Quand les petits Jansoulet sortaient, chez leurs parents, on les confiait à l'homme au fez rouge, à
l'indispensable Bompain. C'est Bompain qui les menait aux Champs-Elysées, parés de vestons anglais, de

melons à la dernière mode, - à sept ans! - de petites cannes au bout de leurs gants en peau de chien. C'est

Bompain qui faisait bourrer de victuailles le break de courses où il montait avec les enfants, leur carte au

chapeau contourné d'un voile vert, assez semblables à ces personnages de pantomimes lilliputiennes dont

tout le comique réside dans la grosseur des têtes, comparée aux petites jambes et aux gestes de nains. On

fumait, on buvait à pitié. Quelquefois, l'homme au fez, tenant à peine debout, les ramenait affreusement

malades... Et pourtant, Jansoulet les aimait, ses «petits,» le cadet, surtout, qui lui rappelait, avec ses

grands cheveux, son air poupin, la petite Afchin passant dans son carrosse.

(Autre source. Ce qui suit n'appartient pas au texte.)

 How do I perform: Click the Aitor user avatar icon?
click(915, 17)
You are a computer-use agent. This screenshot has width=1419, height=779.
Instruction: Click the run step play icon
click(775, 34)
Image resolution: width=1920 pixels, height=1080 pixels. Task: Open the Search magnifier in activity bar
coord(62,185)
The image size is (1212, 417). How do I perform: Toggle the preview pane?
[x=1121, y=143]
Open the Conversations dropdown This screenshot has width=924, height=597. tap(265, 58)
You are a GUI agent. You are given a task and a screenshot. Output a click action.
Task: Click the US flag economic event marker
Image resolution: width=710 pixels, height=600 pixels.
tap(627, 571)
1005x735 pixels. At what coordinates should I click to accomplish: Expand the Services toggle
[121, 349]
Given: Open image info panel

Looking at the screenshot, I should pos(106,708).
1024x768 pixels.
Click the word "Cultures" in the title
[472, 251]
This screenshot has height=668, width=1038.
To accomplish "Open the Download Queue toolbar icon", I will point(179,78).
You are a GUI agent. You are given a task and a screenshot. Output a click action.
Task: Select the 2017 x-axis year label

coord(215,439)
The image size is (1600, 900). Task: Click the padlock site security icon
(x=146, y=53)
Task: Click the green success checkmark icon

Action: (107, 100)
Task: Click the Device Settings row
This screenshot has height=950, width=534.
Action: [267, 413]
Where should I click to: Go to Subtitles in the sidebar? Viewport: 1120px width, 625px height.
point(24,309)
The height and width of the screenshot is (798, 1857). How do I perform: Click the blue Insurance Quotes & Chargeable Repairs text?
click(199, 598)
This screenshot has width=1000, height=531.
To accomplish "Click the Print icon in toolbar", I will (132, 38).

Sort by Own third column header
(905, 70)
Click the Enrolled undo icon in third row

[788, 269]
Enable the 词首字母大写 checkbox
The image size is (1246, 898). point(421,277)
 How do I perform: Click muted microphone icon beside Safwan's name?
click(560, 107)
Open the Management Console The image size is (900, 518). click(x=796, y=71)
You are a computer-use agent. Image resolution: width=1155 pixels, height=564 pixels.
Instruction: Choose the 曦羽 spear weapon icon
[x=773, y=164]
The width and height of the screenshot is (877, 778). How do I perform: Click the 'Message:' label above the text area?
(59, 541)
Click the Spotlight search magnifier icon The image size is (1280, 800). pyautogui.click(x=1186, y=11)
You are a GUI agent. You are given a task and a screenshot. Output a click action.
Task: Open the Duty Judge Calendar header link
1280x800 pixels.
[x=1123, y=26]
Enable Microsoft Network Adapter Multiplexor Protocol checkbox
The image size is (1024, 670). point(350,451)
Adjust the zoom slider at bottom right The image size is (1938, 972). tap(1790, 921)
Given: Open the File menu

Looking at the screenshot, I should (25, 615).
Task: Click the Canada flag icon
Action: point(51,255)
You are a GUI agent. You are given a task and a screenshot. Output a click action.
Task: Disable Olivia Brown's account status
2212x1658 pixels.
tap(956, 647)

Mais ils avaient encore l'âge

où les enfants appartiennent à la mère, où ni le grand tailleur, ni les maîtres parfaits, ni la pension chic, ni

les poneys sanglés pour les petits hommes dans l'écurie, rien ne remplace la main attentive et soigneuse,

la chaleur et la gaieté du nid. Le père ne pouvait pas leur donner cela, lui; et puis il était si occupé!

Mille affaires: la Caisse Territoriale, l'installation de la galerie de tableaux, des courses au
Tattersall avec Bois-l'Héry, un bibelot à aller voir, ici ou là, chez des amateurs désignés par Schwalbach,

des heures passées avec les entraîneurs, les jockeys, les marchands de curiosités, l'existence encombrée et

multiple d'un bourgeois gentilhomme du Paris moderne. Il gagnait à tous ces frottements de se

parisianiser un peu plus chaque jour, reçu au cercle de Monpavon, au foyer de la danse, dans les

coulisses de théâtre, et présidant toujours ses fameux déjeuners de garçon, les seules réceptions possibles

dans son intérieur. Son existence était réellement très remplie, et encore, de Géry le déchargeait-il de la

plus grande corvée, le département si compliqué des demandes et des secours.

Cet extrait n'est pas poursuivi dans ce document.